Western Digital achieves the industry’s highest areal density performance in these drives through the use of energy-assisted magnetic recording. Together with the company’s HelioSeal and SMR technologies, triple-stage micro actuation and 9-disk platform, the energy-assisted recording technology provides an integrated solution, resulting in the dramatic gain in drive capacities.
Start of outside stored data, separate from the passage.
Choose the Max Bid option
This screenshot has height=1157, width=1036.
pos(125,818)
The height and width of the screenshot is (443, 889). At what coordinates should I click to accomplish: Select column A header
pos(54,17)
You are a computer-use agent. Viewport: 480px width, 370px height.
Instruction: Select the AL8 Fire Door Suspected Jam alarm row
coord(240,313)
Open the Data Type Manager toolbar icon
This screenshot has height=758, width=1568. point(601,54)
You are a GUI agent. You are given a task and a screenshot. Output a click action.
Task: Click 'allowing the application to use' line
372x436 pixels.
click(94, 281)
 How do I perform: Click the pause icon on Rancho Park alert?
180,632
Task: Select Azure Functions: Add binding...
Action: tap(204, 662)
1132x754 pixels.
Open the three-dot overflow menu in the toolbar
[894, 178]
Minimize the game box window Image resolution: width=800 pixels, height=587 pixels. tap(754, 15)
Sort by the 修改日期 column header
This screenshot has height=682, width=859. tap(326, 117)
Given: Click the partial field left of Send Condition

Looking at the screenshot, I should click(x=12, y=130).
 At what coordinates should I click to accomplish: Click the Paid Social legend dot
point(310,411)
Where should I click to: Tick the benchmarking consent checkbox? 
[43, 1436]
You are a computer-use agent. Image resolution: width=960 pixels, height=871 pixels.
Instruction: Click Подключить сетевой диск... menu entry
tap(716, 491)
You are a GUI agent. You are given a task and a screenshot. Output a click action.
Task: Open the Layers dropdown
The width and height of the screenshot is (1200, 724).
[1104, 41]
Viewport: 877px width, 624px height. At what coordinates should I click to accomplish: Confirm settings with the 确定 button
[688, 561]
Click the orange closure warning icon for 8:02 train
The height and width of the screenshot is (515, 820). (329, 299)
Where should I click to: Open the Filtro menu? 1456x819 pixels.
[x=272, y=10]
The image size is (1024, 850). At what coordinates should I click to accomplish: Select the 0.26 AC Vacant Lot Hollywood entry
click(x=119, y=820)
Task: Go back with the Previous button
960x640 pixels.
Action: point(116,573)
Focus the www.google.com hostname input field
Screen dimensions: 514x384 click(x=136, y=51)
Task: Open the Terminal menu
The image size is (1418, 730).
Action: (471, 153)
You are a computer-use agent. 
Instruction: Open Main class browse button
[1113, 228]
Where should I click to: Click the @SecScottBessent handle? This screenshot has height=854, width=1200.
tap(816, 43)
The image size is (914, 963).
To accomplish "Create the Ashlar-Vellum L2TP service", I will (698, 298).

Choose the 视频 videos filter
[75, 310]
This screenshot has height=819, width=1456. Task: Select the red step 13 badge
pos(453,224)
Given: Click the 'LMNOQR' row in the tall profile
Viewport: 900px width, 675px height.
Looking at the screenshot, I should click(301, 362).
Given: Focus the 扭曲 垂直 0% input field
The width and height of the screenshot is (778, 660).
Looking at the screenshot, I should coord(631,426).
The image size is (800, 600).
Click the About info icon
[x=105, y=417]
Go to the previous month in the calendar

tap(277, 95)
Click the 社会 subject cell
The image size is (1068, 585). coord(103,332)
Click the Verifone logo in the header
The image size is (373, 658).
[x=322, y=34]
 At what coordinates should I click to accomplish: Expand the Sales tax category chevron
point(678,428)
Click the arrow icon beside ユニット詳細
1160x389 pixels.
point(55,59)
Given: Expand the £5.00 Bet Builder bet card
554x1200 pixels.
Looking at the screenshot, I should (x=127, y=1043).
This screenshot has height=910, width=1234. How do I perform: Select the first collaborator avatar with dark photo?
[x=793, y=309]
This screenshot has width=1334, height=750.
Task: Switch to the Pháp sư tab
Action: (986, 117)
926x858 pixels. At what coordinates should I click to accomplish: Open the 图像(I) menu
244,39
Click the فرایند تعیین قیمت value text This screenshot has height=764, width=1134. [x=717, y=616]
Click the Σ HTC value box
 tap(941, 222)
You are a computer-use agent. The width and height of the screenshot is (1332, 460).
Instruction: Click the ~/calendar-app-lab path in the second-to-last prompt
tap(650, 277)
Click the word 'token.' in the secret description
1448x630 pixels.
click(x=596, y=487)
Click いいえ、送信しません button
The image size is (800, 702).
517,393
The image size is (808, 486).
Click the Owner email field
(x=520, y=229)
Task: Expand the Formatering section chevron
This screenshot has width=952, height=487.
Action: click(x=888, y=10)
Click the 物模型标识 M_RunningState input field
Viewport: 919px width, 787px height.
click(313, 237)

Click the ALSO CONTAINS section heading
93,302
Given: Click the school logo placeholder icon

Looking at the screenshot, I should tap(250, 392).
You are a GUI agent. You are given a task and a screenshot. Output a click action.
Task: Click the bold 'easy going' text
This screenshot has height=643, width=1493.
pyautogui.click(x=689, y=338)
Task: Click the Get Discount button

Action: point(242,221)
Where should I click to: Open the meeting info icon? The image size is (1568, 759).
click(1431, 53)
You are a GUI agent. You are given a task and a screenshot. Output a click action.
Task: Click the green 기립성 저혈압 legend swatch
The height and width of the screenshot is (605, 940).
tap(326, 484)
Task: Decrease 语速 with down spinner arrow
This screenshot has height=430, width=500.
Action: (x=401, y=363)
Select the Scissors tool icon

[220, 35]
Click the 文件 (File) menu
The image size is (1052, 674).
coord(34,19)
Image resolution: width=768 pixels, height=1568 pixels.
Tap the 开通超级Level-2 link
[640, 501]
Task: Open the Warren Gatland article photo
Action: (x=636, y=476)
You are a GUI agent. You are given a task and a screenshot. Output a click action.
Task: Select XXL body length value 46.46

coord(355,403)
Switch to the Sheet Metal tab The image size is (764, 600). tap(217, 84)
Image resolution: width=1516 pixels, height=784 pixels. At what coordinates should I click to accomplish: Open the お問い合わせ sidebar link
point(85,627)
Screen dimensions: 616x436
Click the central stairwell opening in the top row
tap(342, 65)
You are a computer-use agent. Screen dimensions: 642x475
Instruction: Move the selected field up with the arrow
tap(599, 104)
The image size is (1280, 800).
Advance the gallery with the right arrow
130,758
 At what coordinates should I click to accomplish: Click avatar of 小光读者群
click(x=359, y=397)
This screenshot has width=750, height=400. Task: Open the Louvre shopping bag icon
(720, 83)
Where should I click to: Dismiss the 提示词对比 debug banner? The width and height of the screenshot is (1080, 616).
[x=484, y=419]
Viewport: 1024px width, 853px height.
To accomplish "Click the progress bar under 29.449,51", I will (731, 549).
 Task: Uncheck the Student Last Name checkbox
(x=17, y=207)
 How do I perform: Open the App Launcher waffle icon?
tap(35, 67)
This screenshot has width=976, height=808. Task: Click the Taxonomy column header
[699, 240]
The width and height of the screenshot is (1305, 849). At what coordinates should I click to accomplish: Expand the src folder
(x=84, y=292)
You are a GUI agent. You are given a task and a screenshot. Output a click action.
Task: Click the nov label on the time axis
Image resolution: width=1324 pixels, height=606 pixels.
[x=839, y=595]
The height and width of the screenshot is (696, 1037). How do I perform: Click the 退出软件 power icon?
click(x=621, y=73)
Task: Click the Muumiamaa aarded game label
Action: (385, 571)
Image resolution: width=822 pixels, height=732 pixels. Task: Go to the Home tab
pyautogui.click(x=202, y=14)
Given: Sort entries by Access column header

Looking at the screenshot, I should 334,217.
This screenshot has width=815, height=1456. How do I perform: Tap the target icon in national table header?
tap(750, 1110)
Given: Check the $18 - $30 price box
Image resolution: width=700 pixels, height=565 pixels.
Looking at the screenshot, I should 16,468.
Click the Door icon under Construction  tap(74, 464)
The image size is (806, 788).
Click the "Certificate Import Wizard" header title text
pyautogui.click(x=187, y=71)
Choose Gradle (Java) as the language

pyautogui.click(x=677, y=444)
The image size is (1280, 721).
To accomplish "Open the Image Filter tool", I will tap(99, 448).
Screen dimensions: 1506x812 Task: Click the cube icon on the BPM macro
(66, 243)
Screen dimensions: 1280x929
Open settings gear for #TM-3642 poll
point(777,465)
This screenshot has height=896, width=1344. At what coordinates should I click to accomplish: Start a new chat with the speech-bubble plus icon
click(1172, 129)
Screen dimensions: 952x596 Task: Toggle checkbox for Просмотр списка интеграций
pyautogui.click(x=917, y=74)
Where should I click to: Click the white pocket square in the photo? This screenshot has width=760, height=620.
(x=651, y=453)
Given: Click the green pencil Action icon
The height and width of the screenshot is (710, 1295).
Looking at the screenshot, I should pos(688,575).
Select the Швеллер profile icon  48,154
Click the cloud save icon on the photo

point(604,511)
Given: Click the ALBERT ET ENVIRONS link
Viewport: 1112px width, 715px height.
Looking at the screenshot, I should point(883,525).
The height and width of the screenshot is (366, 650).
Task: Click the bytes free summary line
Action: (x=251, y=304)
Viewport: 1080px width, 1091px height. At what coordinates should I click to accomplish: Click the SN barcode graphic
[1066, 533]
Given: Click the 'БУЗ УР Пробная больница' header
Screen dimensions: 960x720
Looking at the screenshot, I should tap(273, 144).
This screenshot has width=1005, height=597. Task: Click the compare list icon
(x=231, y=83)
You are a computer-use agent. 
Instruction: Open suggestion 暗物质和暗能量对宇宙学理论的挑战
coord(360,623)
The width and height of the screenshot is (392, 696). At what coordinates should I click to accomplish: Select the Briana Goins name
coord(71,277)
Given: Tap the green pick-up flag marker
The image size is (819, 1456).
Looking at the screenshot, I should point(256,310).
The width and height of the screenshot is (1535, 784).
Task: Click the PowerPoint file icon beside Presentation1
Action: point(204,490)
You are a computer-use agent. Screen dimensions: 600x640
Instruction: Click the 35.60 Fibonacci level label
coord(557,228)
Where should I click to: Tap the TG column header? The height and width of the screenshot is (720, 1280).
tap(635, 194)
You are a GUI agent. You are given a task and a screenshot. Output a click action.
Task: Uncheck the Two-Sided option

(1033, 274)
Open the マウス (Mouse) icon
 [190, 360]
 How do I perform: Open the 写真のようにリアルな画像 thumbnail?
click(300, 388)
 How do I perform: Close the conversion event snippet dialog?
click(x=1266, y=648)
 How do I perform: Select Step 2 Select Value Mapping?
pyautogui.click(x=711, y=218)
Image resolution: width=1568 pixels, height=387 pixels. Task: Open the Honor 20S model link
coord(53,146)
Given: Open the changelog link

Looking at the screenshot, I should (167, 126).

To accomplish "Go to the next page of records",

Shingled magnetic recording (SMR) technology complements Helium technology by providing an additional 16% increase in areal density compared to same-generation drives using conventional magnetic recording (CMR) technology. Physically, this is done by writing the data sequentially, then overlapping (or “shingling”) it with another track of data. By repeating this process, more data tracks can be placed on each magnetic surface. Shingled magnetic recording removes the gaps between tracks by sequentially writing tracks in an overlapping manner, forming a pattern similar to shingles on a roof.) The write head designed for SMR drives is wider than required for a single track of data. It produces a stronger magnetic field suitable for magnetizing films of high coercivity. Once one track has been written, the recording head is advanced by only part of its width, so the next track will partially overwrite the previous one, leaving only a narrow band for reading. Overlapping tracks are grouped into bands (called zones) of fixed capacity for more effective data organization and partial update capability. Recording gaps between bands are laid to prevent data overwrite by the wide write head from one band to another.
As a reminder, unlike CMR drives, Host Managed SMR drives are not drop-in replacements for traditional drives and require system software modifications that take advantage of the new command sets to ensure data is written sequentially to the drive. Host Managed SMR accommodates only sequential write workloads, and delivers both predictable performance and control at the host level.
To ensure write operations do not corrupt previously written tracks, some Host Managed SMR HDDs perform read verification of the previous track under certain conditions. This read-verification process ensures delivery of maximum capacity at maximum bit integrity, while delivering write throughput near but slightly lower than CMR HDDs.
Qualification and volume shipments of the new drives is expected in the first half of 2020.